--- start Raw records ---
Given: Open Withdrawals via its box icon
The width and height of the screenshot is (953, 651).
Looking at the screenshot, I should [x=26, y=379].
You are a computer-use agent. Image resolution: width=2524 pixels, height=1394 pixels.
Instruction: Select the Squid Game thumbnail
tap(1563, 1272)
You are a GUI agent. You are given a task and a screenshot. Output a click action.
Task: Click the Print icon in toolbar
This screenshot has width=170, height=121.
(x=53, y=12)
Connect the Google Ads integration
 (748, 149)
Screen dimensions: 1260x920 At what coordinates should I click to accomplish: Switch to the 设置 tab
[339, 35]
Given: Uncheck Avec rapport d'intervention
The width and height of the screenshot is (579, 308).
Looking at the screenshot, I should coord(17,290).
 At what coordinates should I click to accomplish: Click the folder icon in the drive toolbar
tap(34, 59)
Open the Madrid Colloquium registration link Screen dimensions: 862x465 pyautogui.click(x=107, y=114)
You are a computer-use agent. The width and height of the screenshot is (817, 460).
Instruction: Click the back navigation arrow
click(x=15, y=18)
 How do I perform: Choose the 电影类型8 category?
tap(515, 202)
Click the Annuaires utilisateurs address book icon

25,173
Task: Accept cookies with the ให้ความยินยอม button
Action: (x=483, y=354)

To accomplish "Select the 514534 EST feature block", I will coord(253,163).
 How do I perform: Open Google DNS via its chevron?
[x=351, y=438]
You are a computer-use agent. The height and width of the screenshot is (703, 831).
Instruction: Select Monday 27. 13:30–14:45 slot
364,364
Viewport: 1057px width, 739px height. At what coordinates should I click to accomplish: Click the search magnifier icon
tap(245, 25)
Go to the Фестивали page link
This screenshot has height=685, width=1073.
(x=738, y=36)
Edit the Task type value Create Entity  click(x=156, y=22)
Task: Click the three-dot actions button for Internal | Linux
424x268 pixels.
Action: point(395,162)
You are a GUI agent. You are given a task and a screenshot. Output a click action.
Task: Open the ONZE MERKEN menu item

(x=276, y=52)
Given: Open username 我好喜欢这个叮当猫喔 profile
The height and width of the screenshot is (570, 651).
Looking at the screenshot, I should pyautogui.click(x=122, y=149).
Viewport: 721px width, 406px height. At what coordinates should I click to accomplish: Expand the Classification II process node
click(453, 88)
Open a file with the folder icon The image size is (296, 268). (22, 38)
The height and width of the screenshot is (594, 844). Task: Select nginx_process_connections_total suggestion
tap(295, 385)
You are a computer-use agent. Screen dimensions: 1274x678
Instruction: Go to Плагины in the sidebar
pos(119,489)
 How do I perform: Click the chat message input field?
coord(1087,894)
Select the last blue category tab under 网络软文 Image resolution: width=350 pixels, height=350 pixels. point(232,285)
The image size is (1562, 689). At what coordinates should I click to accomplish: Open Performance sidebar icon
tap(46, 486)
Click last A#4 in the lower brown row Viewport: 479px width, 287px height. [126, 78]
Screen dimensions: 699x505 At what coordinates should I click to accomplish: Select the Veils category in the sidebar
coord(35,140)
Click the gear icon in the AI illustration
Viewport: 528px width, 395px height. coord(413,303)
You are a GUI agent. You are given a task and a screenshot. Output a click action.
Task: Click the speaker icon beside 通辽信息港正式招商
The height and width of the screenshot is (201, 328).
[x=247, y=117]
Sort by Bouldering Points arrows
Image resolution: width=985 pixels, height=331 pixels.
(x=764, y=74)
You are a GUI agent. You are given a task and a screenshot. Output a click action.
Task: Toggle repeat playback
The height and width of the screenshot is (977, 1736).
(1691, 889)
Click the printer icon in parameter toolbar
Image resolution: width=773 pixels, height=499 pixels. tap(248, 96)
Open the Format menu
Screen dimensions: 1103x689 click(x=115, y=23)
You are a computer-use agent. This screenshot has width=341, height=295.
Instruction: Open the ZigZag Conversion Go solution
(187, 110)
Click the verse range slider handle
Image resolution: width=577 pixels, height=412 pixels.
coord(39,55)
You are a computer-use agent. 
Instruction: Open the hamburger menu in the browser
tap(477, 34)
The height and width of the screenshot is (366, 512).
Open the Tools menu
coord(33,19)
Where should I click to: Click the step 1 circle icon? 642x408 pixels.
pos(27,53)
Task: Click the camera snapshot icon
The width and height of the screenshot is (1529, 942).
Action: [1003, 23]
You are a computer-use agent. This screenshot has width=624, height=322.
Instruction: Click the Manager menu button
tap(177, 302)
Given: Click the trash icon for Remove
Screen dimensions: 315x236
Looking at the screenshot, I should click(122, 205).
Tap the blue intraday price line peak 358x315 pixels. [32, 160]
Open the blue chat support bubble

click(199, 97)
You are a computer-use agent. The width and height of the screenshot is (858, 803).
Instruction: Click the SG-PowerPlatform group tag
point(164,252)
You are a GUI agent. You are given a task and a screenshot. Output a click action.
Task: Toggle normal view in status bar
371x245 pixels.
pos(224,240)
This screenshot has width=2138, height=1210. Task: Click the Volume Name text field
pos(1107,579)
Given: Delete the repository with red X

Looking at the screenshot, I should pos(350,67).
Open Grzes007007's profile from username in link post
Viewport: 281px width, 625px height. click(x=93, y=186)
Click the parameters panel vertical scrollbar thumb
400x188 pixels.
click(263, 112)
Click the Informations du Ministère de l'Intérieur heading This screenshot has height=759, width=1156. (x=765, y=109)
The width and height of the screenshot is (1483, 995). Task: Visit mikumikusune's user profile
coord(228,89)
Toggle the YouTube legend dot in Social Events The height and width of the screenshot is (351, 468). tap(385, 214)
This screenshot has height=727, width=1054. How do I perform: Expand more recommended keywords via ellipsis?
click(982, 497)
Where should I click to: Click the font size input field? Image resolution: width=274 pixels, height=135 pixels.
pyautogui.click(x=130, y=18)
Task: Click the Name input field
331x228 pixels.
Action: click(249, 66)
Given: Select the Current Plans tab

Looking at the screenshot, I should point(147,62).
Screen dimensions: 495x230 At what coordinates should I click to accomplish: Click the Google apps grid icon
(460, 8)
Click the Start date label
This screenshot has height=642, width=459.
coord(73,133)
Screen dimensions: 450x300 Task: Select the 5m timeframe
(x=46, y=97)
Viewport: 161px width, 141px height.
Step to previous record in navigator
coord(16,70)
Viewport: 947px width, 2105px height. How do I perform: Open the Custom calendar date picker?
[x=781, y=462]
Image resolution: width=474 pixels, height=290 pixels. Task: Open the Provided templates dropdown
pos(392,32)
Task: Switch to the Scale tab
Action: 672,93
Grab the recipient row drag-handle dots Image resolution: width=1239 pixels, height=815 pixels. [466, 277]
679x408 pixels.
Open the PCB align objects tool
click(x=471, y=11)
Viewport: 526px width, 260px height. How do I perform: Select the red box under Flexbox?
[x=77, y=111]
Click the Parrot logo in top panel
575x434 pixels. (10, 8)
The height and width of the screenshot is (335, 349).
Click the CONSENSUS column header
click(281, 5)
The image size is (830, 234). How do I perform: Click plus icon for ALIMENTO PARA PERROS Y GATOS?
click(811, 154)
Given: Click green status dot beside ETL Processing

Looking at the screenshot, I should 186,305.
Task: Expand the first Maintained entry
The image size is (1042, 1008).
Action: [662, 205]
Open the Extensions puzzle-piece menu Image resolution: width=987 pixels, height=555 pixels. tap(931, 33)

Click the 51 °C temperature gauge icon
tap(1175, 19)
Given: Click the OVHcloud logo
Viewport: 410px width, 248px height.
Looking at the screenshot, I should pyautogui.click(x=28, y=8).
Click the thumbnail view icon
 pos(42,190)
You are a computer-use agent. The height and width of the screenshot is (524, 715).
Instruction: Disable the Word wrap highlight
--- end Raw records ---
• Challenge: Copy all of the data above line for line, changing nothing.

• Answer below:
Given: Open Withdrawals via its box icon
The width and height of the screenshot is (953, 651).
Looking at the screenshot, I should [x=26, y=379].
You are a computer-use agent. Image resolution: width=2524 pixels, height=1394 pixels.
Instruction: Select the Squid Game thumbnail
tap(1563, 1272)
You are a GUI agent. You are given a task and a screenshot. Output a click action.
Task: Click the Print icon in toolbar
This screenshot has width=170, height=121.
(x=53, y=12)
Connect the Google Ads integration
 (748, 149)
Screen dimensions: 1260x920 At what coordinates should I click to accomplish: Switch to the 设置 tab
[339, 35]
Given: Uncheck Avec rapport d'intervention
The width and height of the screenshot is (579, 308).
Looking at the screenshot, I should coord(17,290).
 At what coordinates should I click to accomplish: Click the folder icon in the drive toolbar
tap(34, 59)
Open the Madrid Colloquium registration link Screen dimensions: 862x465 pyautogui.click(x=107, y=114)
You are a computer-use agent. The width and height of the screenshot is (817, 460).
Instruction: Click the back navigation arrow
click(x=15, y=18)
 How do I perform: Choose the 电影类型8 category?
tap(515, 202)
Click the Annuaires utilisateurs address book icon

25,173
Task: Accept cookies with the ให้ความยินยอม button
Action: (x=483, y=354)

To accomplish "Select the 514534 EST feature block", I will coord(253,163).
 How do I perform: Open Google DNS via its chevron?
[x=351, y=438]
You are a computer-use agent. The height and width of the screenshot is (703, 831).
Instruction: Select Monday 27. 13:30–14:45 slot
364,364
Viewport: 1057px width, 739px height. At what coordinates should I click to accomplish: Click the search magnifier icon
tap(245, 25)
Go to the Фестивали page link
This screenshot has height=685, width=1073.
(x=738, y=36)
Edit the Task type value Create Entity  click(x=156, y=22)
Task: Click the three-dot actions button for Internal | Linux
424x268 pixels.
Action: point(395,162)
You are a GUI agent. You are given a task and a screenshot. Output a click action.
Task: Open the ONZE MERKEN menu item

(x=276, y=52)
Given: Open username 我好喜欢这个叮当猫喔 profile
The height and width of the screenshot is (570, 651).
Looking at the screenshot, I should pyautogui.click(x=122, y=149).
Viewport: 721px width, 406px height. At what coordinates should I click to accomplish: Expand the Classification II process node
click(453, 88)
Open a file with the folder icon The image size is (296, 268). (22, 38)
The height and width of the screenshot is (594, 844). Task: Select nginx_process_connections_total suggestion
tap(295, 385)
You are a computer-use agent. Screen dimensions: 1274x678
Instruction: Go to Плагины in the sidebar
pos(119,489)
 How do I perform: Click the chat message input field?
coord(1087,894)
Select the last blue category tab under 网络软文 Image resolution: width=350 pixels, height=350 pixels. point(232,285)
The image size is (1562, 689). At what coordinates should I click to accomplish: Open Performance sidebar icon
tap(46, 486)
Click last A#4 in the lower brown row Viewport: 479px width, 287px height. [126, 78]
Screen dimensions: 699x505 At what coordinates should I click to accomplish: Select the Veils category in the sidebar
coord(35,140)
Click the gear icon in the AI illustration
Viewport: 528px width, 395px height. coord(413,303)
You are a GUI agent. You are given a task and a screenshot. Output a click action.
Task: Click the speaker icon beside 通辽信息港正式招商
The height and width of the screenshot is (201, 328).
[x=247, y=117]
Sort by Bouldering Points arrows
Image resolution: width=985 pixels, height=331 pixels.
(x=764, y=74)
You are a GUI agent. You are given a task and a screenshot. Output a click action.
Task: Toggle repeat playback
The height and width of the screenshot is (977, 1736).
(1691, 889)
Click the printer icon in parameter toolbar
Image resolution: width=773 pixels, height=499 pixels. tap(248, 96)
Open the Format menu
Screen dimensions: 1103x689 click(x=115, y=23)
You are a computer-use agent. This screenshot has width=341, height=295.
Instruction: Open the ZigZag Conversion Go solution
(187, 110)
Click the verse range slider handle
Image resolution: width=577 pixels, height=412 pixels.
coord(39,55)
You are a computer-use agent. 
Instruction: Open the hamburger menu in the browser
tap(477, 34)
The height and width of the screenshot is (366, 512).
Open the Tools menu
coord(33,19)
Where should I click to: Click the step 1 circle icon? 642x408 pixels.
pos(27,53)
Task: Click the camera snapshot icon
The width and height of the screenshot is (1529, 942).
Action: [1003, 23]
You are a computer-use agent. This screenshot has width=624, height=322.
Instruction: Click the Manager menu button
tap(177, 302)
Given: Click the trash icon for Remove
Screen dimensions: 315x236
Looking at the screenshot, I should click(122, 205).
Tap the blue intraday price line peak 358x315 pixels. [32, 160]
Open the blue chat support bubble

click(199, 97)
You are a computer-use agent. The width and height of the screenshot is (858, 803).
Instruction: Click the SG-PowerPlatform group tag
point(164,252)
You are a GUI agent. You are given a task and a screenshot. Output a click action.
Task: Toggle normal view in status bar
371x245 pixels.
pos(224,240)
This screenshot has width=2138, height=1210. Task: Click the Volume Name text field
pos(1107,579)
Given: Delete the repository with red X

Looking at the screenshot, I should pos(350,67).
Open Grzes007007's profile from username in link post
Viewport: 281px width, 625px height. click(x=93, y=186)
Click the parameters panel vertical scrollbar thumb
400x188 pixels.
click(263, 112)
Click the Informations du Ministère de l'Intérieur heading This screenshot has height=759, width=1156. (x=765, y=109)
The width and height of the screenshot is (1483, 995). Task: Visit mikumikusune's user profile
coord(228,89)
Toggle the YouTube legend dot in Social Events The height and width of the screenshot is (351, 468). tap(385, 214)
This screenshot has height=727, width=1054. How do I perform: Expand more recommended keywords via ellipsis?
click(982, 497)
Where should I click to: Click the font size input field? Image resolution: width=274 pixels, height=135 pixels.
pyautogui.click(x=130, y=18)
Task: Click the Name input field
331x228 pixels.
Action: click(249, 66)
Given: Select the Current Plans tab

Looking at the screenshot, I should point(147,62).
Screen dimensions: 495x230 At what coordinates should I click to accomplish: Click the Google apps grid icon
(460, 8)
Click the Start date label
This screenshot has height=642, width=459.
coord(73,133)
Screen dimensions: 450x300 Task: Select the 5m timeframe
(x=46, y=97)
Viewport: 161px width, 141px height.
Step to previous record in navigator
coord(16,70)
Viewport: 947px width, 2105px height. How do I perform: Open the Custom calendar date picker?
[x=781, y=462]
Image resolution: width=474 pixels, height=290 pixels. Task: Open the Provided templates dropdown
pos(392,32)
Task: Switch to the Scale tab
Action: 672,93
Grab the recipient row drag-handle dots Image resolution: width=1239 pixels, height=815 pixels. [466, 277]
679x408 pixels.
Open the PCB align objects tool
click(x=471, y=11)
Viewport: 526px width, 260px height. How do I perform: Select the red box under Flexbox?
[x=77, y=111]
Click the Parrot logo in top panel
575x434 pixels. (10, 8)
The height and width of the screenshot is (335, 349).
Click the CONSENSUS column header
click(281, 5)
The image size is (830, 234). How do I perform: Click plus icon for ALIMENTO PARA PERROS Y GATOS?
click(811, 154)
Given: Click green status dot beside ETL Processing

Looking at the screenshot, I should 186,305.
Task: Expand the first Maintained entry
The image size is (1042, 1008).
Action: [662, 205]
Open the Extensions puzzle-piece menu Image resolution: width=987 pixels, height=555 pixels. tap(931, 33)

Click the 51 °C temperature gauge icon
tap(1175, 19)
Given: Click the OVHcloud logo
Viewport: 410px width, 248px height.
Looking at the screenshot, I should pyautogui.click(x=28, y=8).
Click the thumbnail view icon
 pos(42,190)
You are a computer-use agent. The height and width of the screenshot is (524, 715).
Instruction: Disable the Word wrap highlight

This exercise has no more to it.